According to court records, McKenzie has a history of being pulled over and ticketed for various traffic offenses, including just four days before the fatal crash.

On Monday, he was cited by Heber City police for following another vehicle too closely and causing an accident, according to court records.

On Oct. 9, McKenzie pleaded guilty to assault and intoxication in a domestic violence incident, according to court records. The plea was held in abeyance. A judge ordered McKenzie during sentencing to "complete an alcohol/substance abuse evaluation (and) comply with any recommended treatment," according to court records.
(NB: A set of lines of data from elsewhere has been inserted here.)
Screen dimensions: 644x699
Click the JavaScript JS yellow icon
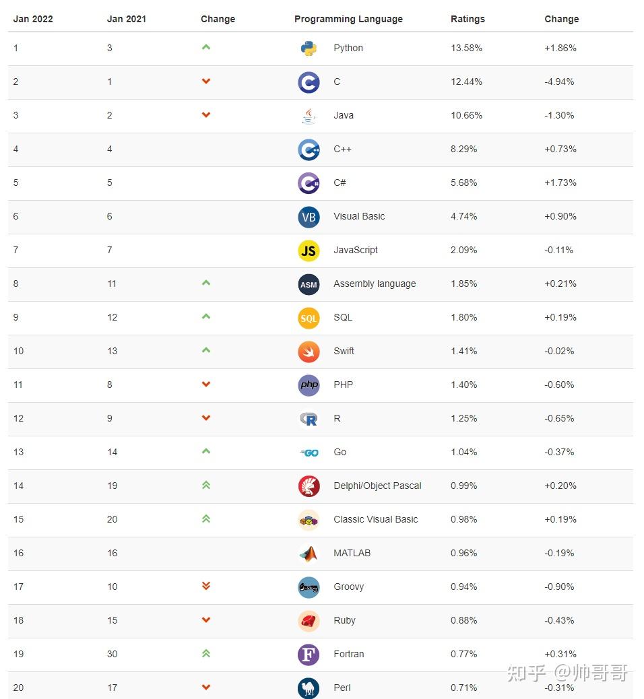pos(309,251)
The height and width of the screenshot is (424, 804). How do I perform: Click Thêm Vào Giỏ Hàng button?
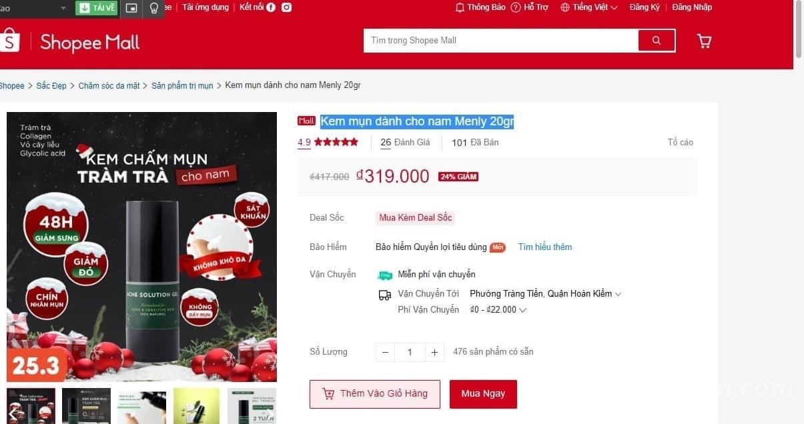tap(375, 394)
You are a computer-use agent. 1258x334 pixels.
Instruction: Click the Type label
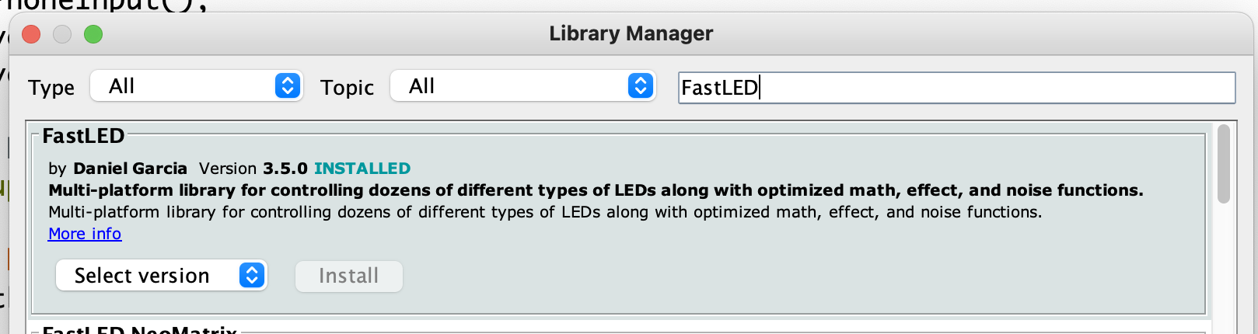51,88
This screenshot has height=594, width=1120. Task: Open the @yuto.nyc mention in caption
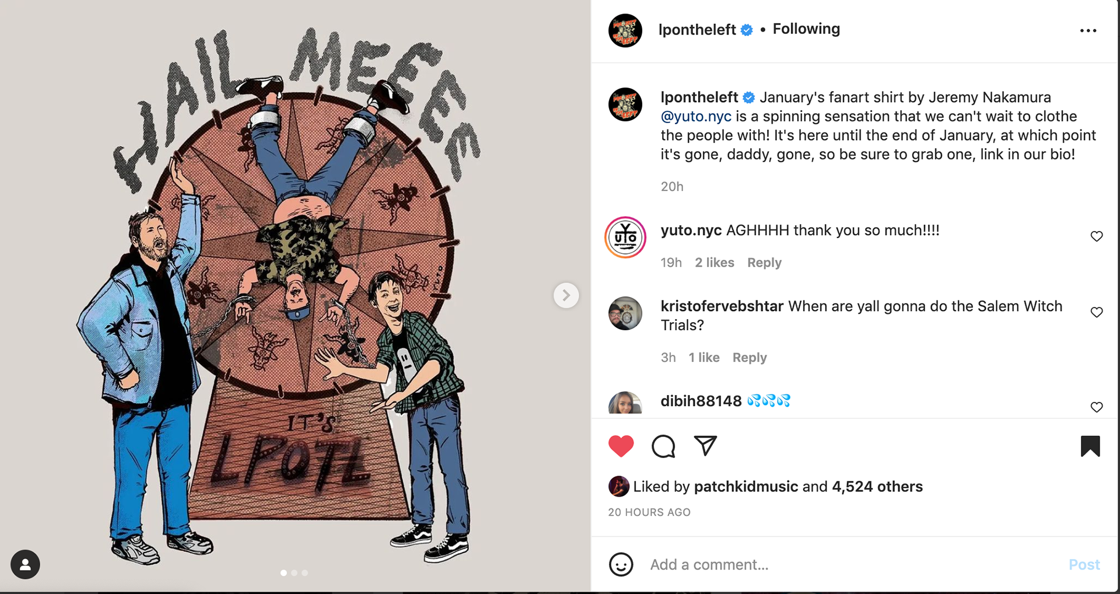click(696, 116)
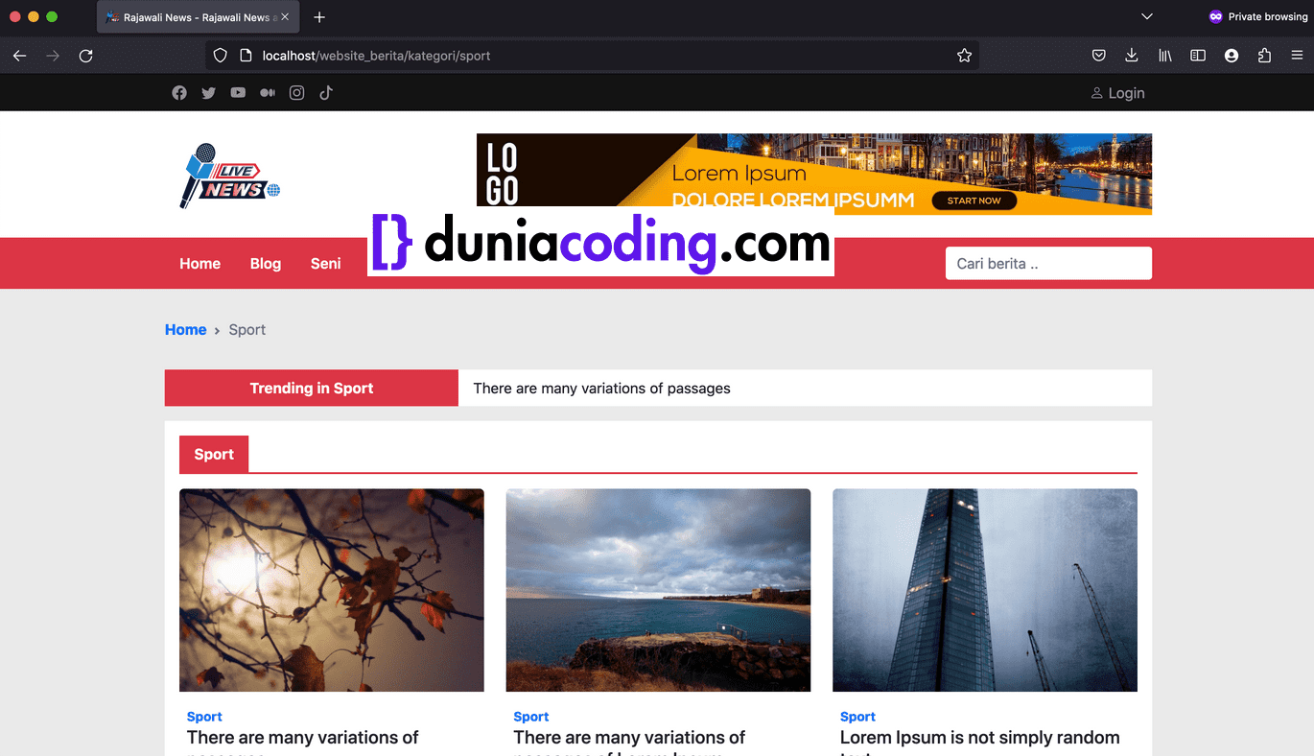This screenshot has height=756, width=1314.
Task: Toggle the bookmark star in the address bar
Action: pos(964,56)
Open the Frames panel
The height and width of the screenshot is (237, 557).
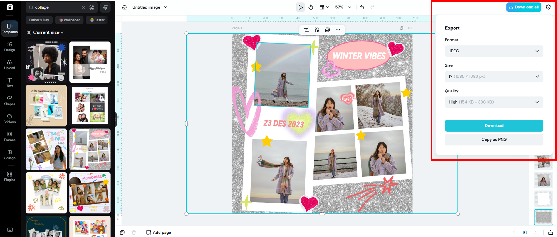[9, 137]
He was also ordered to complete an anger management class.

According to a Wasatch County Jail booking report from that incident, the arresting officer noted that McKenzie "was extremely intoxicated, he had bloodshot eyes, slurred speech, his balance was off and he smelled very strong of an alcoholic beverage."

On July 28, he was cited by a state Parks and Recreation officer in Wasatch County for having an open container in his vehicle, court records state.

In 2013, McKenize pleaded no contest to impaired driving and having an open container in his vehicle, according to court records.

In 2012 he was charged with intoxication, but Heber City later declined prosecution and the case was dropped, court records state.

In 2002, McKenzie took another plea in abeyance in another domestic violence related incident, court records state. A judge ordered him at that time to "continue in alcohol counseling," the report states.

In a separate case, he was charged in 2002 with seven counts of sexual exploitation of a minor. He pleaded guilty to two counts, both second-degree felonies, and was sentenced to 270 days in jail.

In 1998, McKenzie was convicted in one case of supplying alcohol to minors, in another of having an open container of alcohol in his vehicle, and a third case of having an open container, according to court records.